On Saturday afternoon he left his assistant and one of the repairmen in charge while he and Jane took the children to a nearby safari park. Again they saw and spoke to other children and parents known to them from school. They returned to the flat at about eight. On Sunday they all four spent the day in a riverside town fifteen miles away. They took a boat out on the river, ate a picnic lunch and tea on the river bank, returning home around half past seven.
It seemed highly probable that Venetia had died very shortly after Roy drove away from the cottage with the children on Friday afternoon and the preliminary medical examination tended to support this impression. A short distance from the cottage, on the common, they had found a spot on a small rise, beneath the overhanging branches of a hawthorn, where the grass had recently been flattened. Someone standing under the branches could look down unobserved on the cottage and garden.
Chief Inspector Kelsey had asked Franklin if he had ever before seen the silky brown scarf that had been stuffed down Venetia’s throat but Franklin had shaken his head.
The Chief Inspector stood now looking down at Franklin as he sat at the table with his head on his arms. ‘Have you no idea where your wife–your ex-wife–might have been intending to spend the weekend?’ he asked suddenly.
Franklin raised his head and sat slowly up. His face was flushed, he had an air of immense fatigue. ‘No idea at all. She never used to say where she was going when I went to collect the children. She never even used to tell the children where she was going.’ Making sure they would be in no position to reveal information about her private life, Kelsey reflected, however skilfully Roy or Jane might try to pump them.
‘Can you tell me about any men friends she may have had?’ he asked. ‘Do you know if she was thinking of marrying again?’

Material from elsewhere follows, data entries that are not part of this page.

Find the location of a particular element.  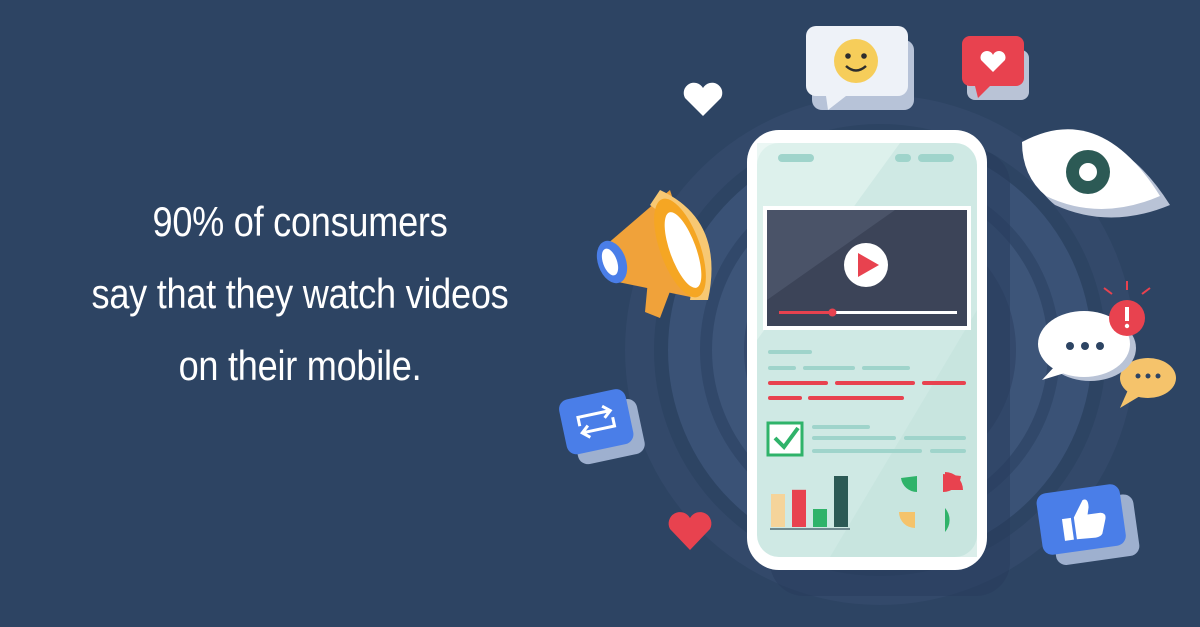

heart-icon is located at coordinates (703, 99).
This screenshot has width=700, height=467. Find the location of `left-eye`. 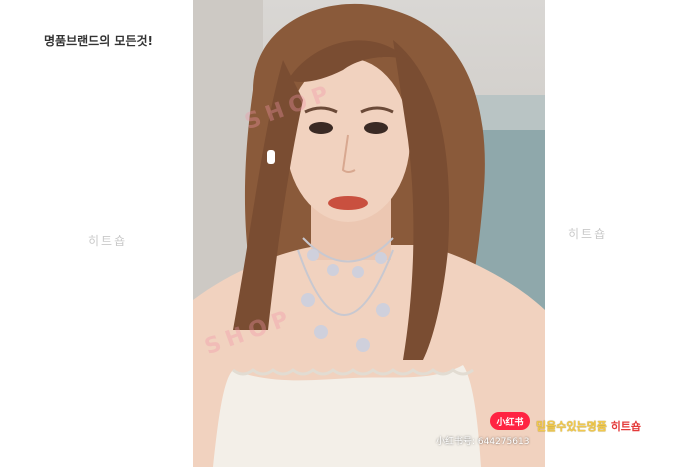

left-eye is located at coordinates (321, 128).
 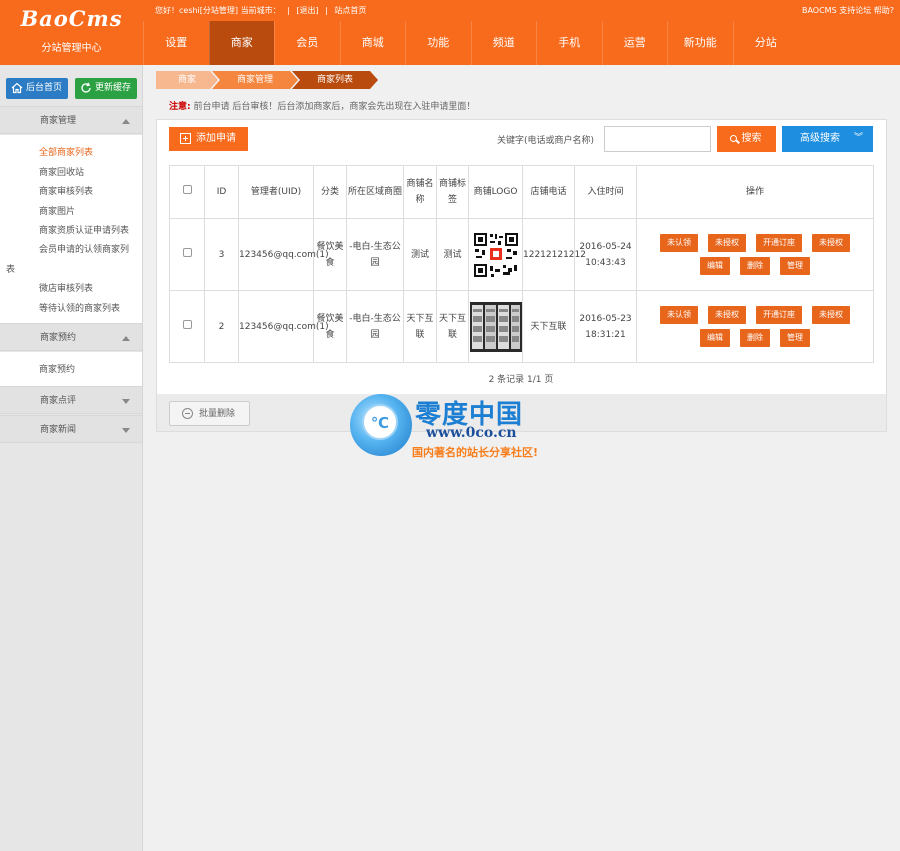 I want to click on sidebar-item-weidian-audit: 微店审核列表, so click(x=66, y=288).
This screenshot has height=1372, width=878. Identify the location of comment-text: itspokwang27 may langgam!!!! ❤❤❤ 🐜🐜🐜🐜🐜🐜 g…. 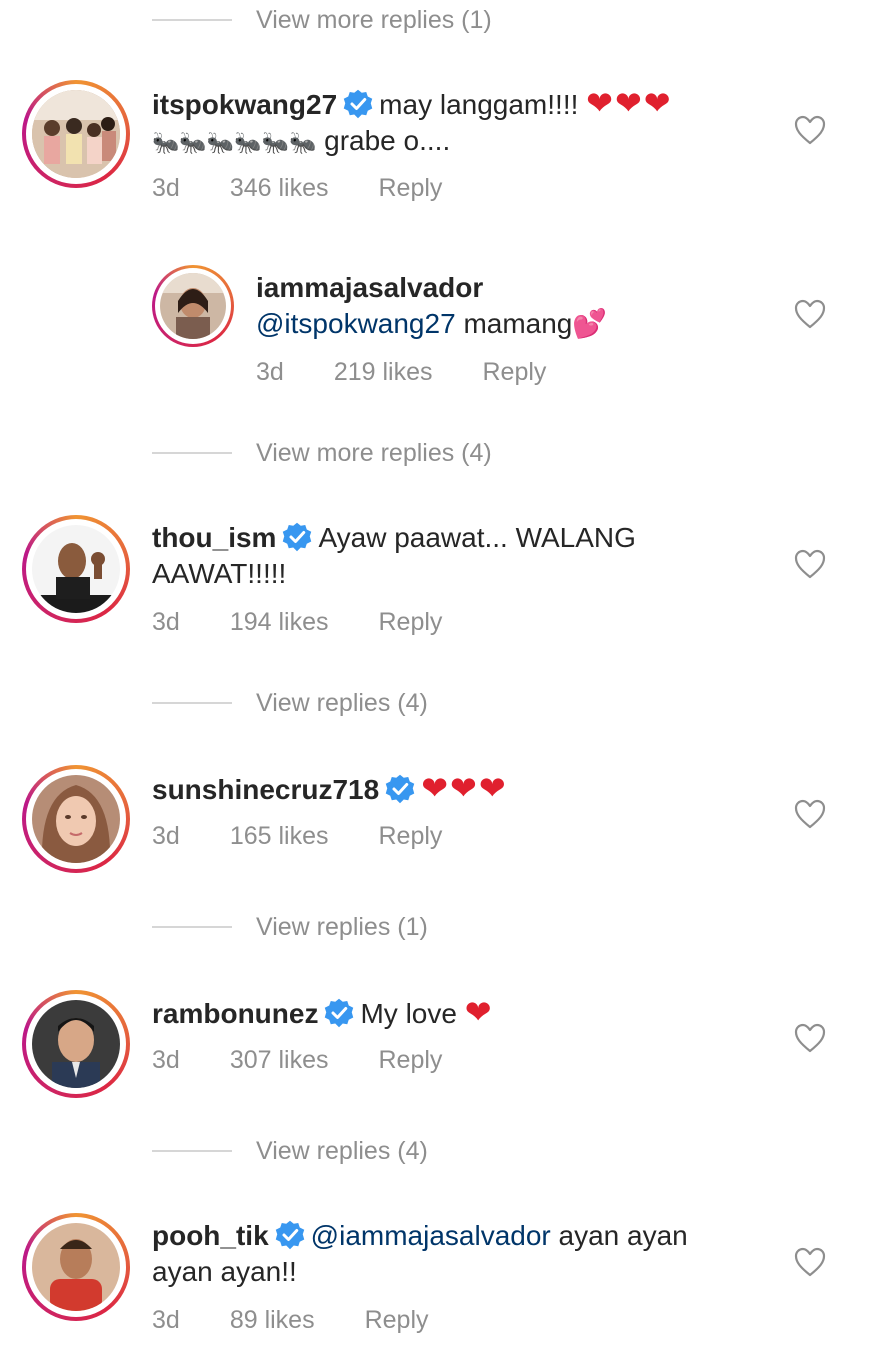
(412, 123).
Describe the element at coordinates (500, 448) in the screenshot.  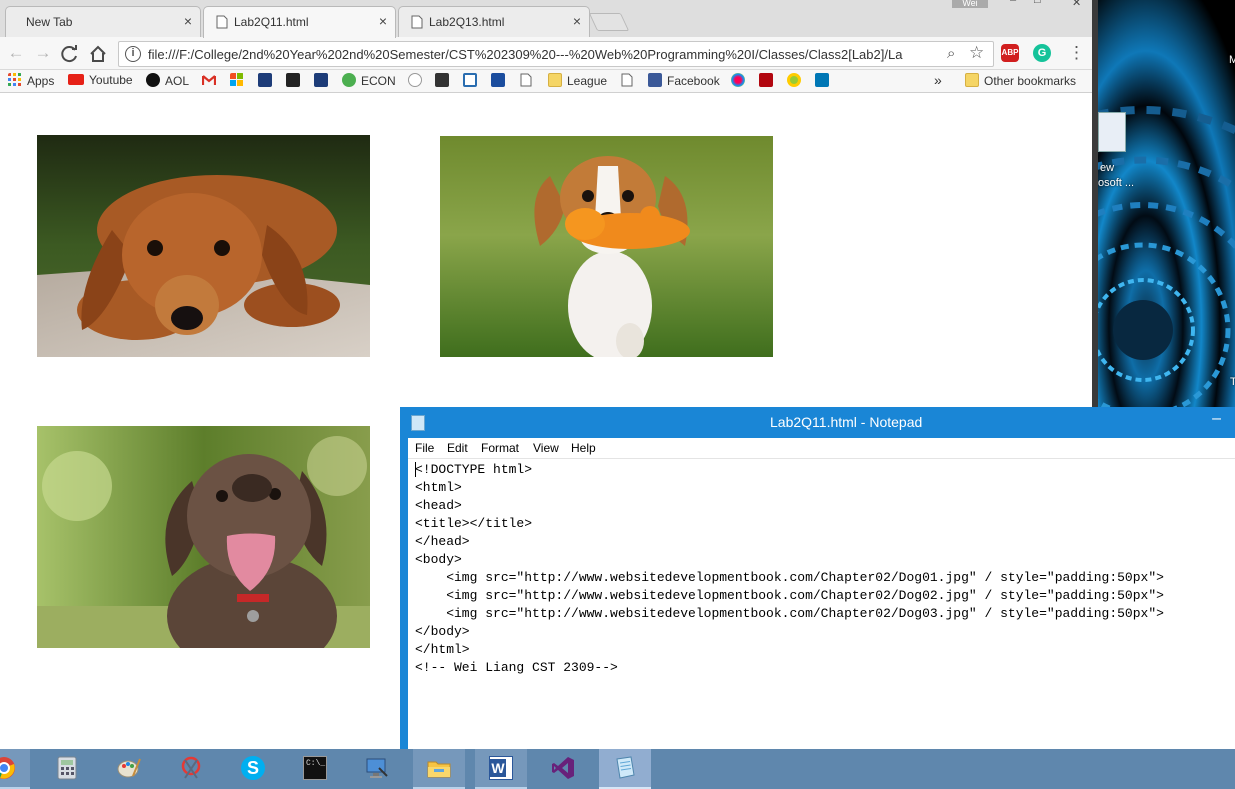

Again Franklin shook his head. ‘I’m sure she did have men friends but she never mentioned them to me. I wouldn’t have expected her to. She certainly never said anything about marrying again.’

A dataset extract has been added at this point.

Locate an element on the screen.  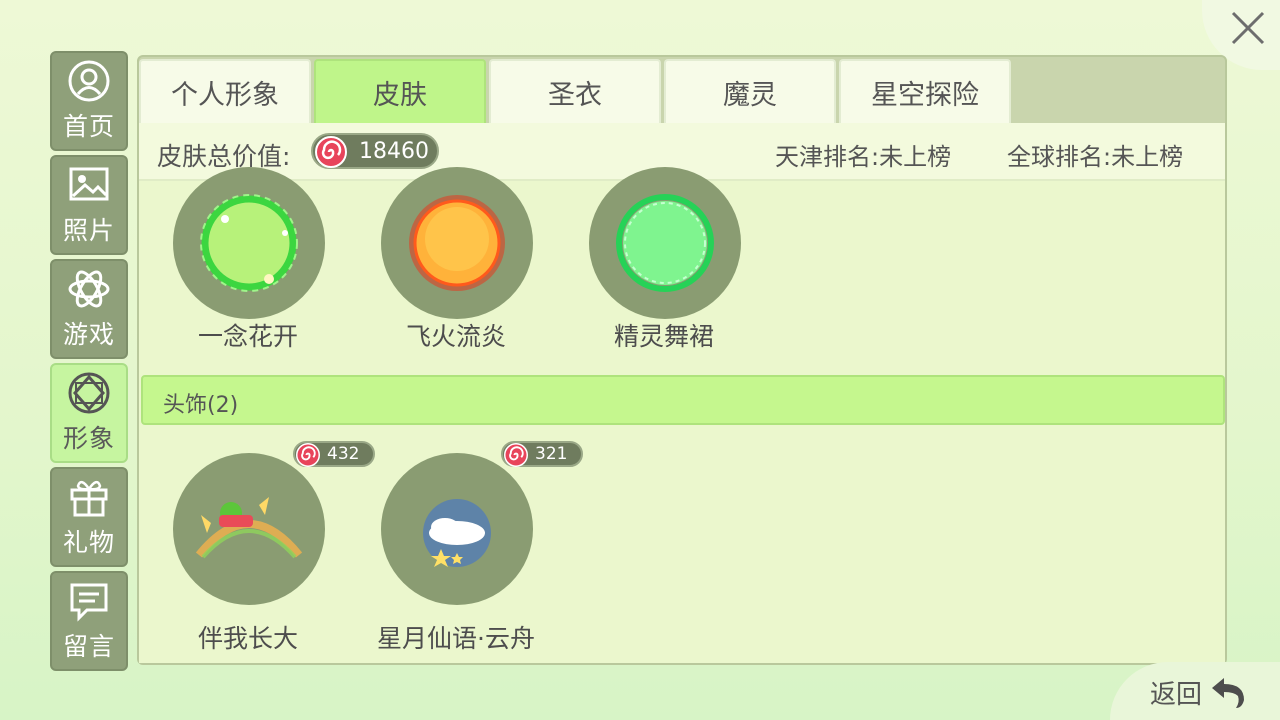
sidebar-item-photos: 照片 is located at coordinates (89, 205).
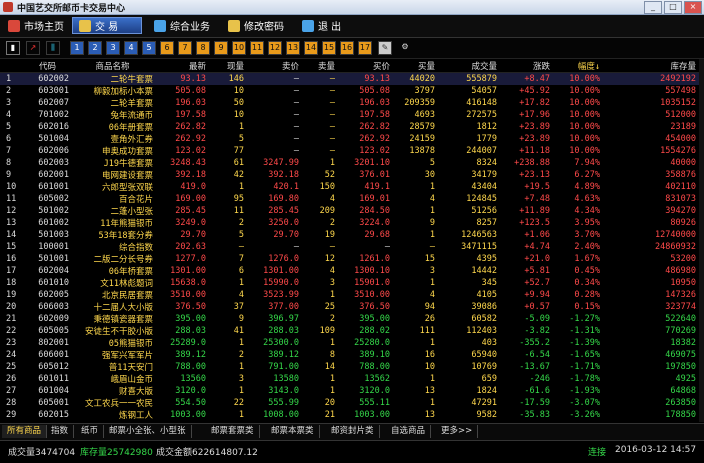 The image size is (704, 463). Describe the element at coordinates (293, 48) in the screenshot. I see `toolbar-button-13: 13` at that location.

‘Did you ever make any attempt to find out about men friends?’
He frowned. ‘I certainly did not. It was none of my business.’ The divorce had come about because of his own infidelity, not that of his wife. He had never been jealous of her, had never been given cause to be jealous during their marriage, he didn’t consider himself a jealous man.
‘Would you have objected to her marrying again?’
He began to look angry. ‘No, of course I would not. Why on earth should I object? I married again myself, I’m very happily married.’
‘Did Venetia bear you any resentment over the divorce?’
‘She did not,’ Franklin said brusquely. ‘We were on good terms. She was never a trouble-maker, she was always easy-going, never aggressive, never the sort to make unnecessary difficulties.’
The Chief asked if Venetia had had any kind of job.
‘No,’ Franklin told him. ‘She never worked after we were married. She wasn’t the type to want a career.’
‘Do you know of any close women friends?’
‘I’m afraid not.’ He supplied the Chief with patchy details of various women Venetia had been friendly with during their marriage but the friendships had never been close. ‘I’ve no idea if she still saw any of them,’ he added. He had been able to identify the picture postcard in the hall at the cottage–sent from Italy on holiday–as being from a married couple they had both known slightly during their marriage; he hadn’t seen anything of them since the divorce.